Read first: specs/sdd-mvp/04-agent-pipeline.md, specs/sdd-mvp/07-document-pipeline.md, specs/sdd-mvp/05-ehr-builder.md

Context & Goal

Wire the complete auto-chain: when a document is uploaded and parsed, the Clinical Context Agent automatically triggers, extracts entities, creates FHIR resources, updates the Neo4j graph, indexes in Qdrant, and updates the EHR — all async, non-blocking, with SSE status updates at each step.

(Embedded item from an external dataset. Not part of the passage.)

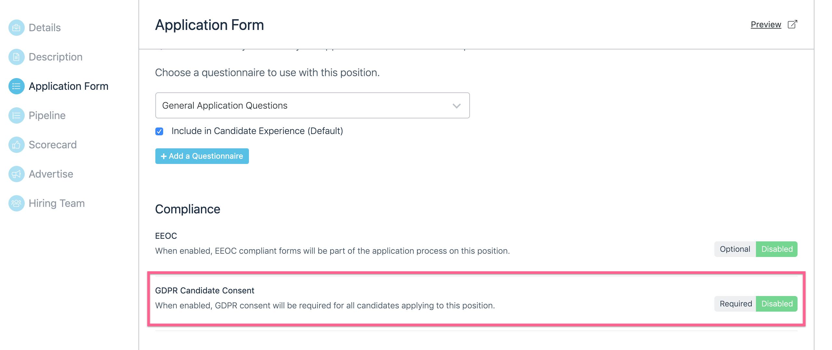Click the Scorecard thumbs-up icon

Backend (curaway-ai/curaway-backend)

Step 1: Verify Document Upload Pipeline

Ensure the existing upload pipeline emits correct events: - POST /uploads/confirm → creates document_reference (status: uploaded) → emits document_uploaded - QStash handler receives callback → runs PyMuPDF → updates status to parsed → emits document_parsed - If PyMuPDF fails → try Unstructured.io → try Claude Vision → status failed if all fail

Step 2: Auto-Chain Trigger

In QStash document parse handler (or as a new QStash callback): - On document_parsed event, check if extracted_text has clinical content (> 100 chars, not just headers) - If clinical content: dispatch Clinical Context Agent via QStash (non-blocking) - Update document analysis_status to analyzing - Emit document_analyzing event (SSE: status update)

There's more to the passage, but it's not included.